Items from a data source
· · · · · · ·
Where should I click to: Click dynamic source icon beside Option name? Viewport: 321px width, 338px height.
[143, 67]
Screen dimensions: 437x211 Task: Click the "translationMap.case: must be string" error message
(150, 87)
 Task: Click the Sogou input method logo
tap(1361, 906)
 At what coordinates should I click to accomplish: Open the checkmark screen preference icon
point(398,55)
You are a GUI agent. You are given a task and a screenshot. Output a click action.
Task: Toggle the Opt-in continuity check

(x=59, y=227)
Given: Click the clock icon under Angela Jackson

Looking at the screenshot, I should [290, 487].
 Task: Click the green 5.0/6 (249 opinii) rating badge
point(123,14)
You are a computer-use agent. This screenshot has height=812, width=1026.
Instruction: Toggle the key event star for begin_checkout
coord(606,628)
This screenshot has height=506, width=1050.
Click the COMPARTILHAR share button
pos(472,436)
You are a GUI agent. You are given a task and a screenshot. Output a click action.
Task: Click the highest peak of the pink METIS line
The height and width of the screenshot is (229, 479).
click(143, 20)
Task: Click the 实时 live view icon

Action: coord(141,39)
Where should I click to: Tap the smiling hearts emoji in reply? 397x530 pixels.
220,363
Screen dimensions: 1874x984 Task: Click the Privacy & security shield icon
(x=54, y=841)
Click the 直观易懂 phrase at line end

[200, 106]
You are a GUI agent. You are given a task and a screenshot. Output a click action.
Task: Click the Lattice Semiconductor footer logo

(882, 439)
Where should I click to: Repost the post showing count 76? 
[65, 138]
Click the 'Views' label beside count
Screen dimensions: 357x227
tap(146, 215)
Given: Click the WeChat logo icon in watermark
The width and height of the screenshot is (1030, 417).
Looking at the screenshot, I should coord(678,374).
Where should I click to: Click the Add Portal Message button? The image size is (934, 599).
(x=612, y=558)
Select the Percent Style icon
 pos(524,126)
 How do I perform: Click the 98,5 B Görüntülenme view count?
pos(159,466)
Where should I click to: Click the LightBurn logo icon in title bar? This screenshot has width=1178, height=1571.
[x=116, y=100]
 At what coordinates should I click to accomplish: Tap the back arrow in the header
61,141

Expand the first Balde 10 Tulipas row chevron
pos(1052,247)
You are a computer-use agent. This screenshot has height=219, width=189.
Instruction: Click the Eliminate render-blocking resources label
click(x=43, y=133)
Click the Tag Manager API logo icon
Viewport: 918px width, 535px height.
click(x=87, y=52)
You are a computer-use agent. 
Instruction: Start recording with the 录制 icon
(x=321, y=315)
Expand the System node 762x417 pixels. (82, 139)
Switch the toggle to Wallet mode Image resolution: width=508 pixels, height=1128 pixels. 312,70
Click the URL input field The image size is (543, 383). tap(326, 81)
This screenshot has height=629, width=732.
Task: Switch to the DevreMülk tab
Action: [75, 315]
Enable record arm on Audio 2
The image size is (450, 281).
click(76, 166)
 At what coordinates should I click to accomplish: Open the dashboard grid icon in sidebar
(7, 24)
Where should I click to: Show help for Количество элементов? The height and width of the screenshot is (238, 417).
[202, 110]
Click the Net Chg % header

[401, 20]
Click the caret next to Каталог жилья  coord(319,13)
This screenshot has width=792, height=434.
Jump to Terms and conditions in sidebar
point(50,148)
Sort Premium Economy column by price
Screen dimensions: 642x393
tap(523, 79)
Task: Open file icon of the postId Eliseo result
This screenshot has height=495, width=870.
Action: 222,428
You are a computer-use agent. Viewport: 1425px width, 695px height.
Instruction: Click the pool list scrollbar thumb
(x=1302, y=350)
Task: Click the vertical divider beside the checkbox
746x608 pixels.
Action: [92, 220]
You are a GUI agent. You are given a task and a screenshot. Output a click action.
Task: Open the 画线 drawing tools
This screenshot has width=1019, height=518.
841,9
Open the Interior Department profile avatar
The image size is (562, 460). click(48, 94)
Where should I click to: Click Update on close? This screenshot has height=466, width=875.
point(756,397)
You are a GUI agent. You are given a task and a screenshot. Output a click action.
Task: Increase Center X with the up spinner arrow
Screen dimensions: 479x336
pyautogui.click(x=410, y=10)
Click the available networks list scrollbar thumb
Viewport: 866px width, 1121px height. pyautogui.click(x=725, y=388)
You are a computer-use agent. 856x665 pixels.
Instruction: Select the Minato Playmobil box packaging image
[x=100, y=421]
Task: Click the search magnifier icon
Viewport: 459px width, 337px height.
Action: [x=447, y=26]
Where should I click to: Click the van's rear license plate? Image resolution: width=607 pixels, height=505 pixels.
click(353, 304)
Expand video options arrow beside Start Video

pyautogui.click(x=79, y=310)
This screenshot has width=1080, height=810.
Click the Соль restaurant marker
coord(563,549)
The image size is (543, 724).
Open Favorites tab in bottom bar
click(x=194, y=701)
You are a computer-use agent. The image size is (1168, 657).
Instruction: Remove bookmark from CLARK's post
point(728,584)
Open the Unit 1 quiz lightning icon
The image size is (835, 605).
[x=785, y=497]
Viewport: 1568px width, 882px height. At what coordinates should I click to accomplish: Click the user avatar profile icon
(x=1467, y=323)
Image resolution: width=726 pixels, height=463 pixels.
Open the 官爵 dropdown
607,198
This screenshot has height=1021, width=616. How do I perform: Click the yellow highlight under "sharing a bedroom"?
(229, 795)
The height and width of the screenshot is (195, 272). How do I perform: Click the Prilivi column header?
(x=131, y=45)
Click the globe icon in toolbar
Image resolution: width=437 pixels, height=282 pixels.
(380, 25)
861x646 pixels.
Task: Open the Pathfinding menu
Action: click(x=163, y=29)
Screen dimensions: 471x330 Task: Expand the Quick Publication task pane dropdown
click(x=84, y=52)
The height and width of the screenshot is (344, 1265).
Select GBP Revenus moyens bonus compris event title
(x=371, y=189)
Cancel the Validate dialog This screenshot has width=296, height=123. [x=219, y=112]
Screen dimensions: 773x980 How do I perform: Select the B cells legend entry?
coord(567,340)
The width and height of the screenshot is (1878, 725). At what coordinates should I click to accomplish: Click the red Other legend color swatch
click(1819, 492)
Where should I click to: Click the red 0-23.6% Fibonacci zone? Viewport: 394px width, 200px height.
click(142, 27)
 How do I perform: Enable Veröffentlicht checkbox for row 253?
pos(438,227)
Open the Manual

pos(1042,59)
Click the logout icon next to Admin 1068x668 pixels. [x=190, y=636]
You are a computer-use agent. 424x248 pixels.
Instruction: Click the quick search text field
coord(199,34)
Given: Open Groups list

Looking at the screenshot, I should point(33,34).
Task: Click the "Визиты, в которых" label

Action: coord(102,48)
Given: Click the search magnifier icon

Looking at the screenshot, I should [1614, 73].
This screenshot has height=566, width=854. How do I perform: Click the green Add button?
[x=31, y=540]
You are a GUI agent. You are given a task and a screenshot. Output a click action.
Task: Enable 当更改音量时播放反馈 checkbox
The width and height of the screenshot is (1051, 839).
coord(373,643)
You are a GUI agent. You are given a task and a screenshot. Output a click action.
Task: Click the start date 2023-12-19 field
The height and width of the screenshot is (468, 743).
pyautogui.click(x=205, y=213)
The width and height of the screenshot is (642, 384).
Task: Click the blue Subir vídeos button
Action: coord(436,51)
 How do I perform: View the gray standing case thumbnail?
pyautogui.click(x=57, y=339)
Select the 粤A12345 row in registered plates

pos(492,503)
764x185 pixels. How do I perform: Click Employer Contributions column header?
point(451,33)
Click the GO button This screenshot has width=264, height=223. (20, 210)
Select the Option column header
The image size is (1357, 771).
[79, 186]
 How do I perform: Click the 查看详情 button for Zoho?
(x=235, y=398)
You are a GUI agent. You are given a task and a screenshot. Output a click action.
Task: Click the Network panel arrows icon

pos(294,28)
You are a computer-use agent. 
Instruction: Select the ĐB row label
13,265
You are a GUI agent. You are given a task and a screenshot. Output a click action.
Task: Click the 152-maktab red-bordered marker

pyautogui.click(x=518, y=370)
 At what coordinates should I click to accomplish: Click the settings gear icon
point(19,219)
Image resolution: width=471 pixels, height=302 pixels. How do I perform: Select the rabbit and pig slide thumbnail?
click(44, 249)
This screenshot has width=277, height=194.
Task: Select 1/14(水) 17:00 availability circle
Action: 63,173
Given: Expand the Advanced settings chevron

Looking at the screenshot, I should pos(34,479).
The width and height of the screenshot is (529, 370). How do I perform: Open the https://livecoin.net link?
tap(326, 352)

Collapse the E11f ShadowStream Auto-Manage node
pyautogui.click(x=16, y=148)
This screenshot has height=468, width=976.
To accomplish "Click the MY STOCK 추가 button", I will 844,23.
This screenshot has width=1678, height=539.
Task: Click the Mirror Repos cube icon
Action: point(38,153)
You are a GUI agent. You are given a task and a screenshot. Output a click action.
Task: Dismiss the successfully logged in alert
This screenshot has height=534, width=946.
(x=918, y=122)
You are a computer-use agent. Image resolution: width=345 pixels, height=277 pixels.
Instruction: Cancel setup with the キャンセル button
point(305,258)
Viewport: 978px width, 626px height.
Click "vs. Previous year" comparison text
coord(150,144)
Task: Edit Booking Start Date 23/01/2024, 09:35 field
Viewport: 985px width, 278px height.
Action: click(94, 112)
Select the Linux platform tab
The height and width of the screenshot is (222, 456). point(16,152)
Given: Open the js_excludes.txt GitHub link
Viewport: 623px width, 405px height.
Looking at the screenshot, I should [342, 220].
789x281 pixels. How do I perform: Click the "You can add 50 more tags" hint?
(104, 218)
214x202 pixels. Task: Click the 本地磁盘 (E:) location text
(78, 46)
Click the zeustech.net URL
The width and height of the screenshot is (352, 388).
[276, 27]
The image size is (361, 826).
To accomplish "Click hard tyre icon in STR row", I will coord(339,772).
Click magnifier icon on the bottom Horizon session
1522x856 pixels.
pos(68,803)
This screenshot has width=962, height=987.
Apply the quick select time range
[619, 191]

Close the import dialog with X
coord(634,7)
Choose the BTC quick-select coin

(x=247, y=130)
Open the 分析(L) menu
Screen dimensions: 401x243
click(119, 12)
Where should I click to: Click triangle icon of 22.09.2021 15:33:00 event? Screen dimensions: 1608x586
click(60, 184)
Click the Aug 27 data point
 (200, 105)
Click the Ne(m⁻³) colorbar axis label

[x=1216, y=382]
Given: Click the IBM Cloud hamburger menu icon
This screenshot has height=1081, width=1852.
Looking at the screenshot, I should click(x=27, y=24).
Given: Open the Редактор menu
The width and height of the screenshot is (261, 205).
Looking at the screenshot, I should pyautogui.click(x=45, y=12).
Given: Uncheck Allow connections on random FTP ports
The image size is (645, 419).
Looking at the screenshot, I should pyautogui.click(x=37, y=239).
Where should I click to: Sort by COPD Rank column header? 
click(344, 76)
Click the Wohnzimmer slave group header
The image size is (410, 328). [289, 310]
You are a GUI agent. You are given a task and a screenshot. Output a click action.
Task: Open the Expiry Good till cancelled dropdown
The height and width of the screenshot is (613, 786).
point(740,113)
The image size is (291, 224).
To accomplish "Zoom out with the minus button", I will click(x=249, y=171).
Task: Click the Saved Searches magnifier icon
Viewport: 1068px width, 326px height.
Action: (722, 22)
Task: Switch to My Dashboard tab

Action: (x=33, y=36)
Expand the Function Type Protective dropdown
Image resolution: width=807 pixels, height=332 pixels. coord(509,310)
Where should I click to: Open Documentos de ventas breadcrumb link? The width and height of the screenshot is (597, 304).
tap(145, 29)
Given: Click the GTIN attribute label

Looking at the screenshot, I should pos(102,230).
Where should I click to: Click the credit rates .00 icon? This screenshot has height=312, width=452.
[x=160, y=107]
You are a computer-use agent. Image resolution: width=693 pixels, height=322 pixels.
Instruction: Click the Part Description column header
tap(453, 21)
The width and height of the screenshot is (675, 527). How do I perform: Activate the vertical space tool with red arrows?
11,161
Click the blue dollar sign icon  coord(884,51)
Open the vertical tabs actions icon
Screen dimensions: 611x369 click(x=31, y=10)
· · · · · · ·
ASSIGNMENT — In the lines above, find the word "next" and copy every line it occurs in.

RESPONSE BOX —
Click the caret next to Каталог жилья  coord(319,13)
Click the logout icon next to Admin 1068x668 pixels. [x=190, y=636]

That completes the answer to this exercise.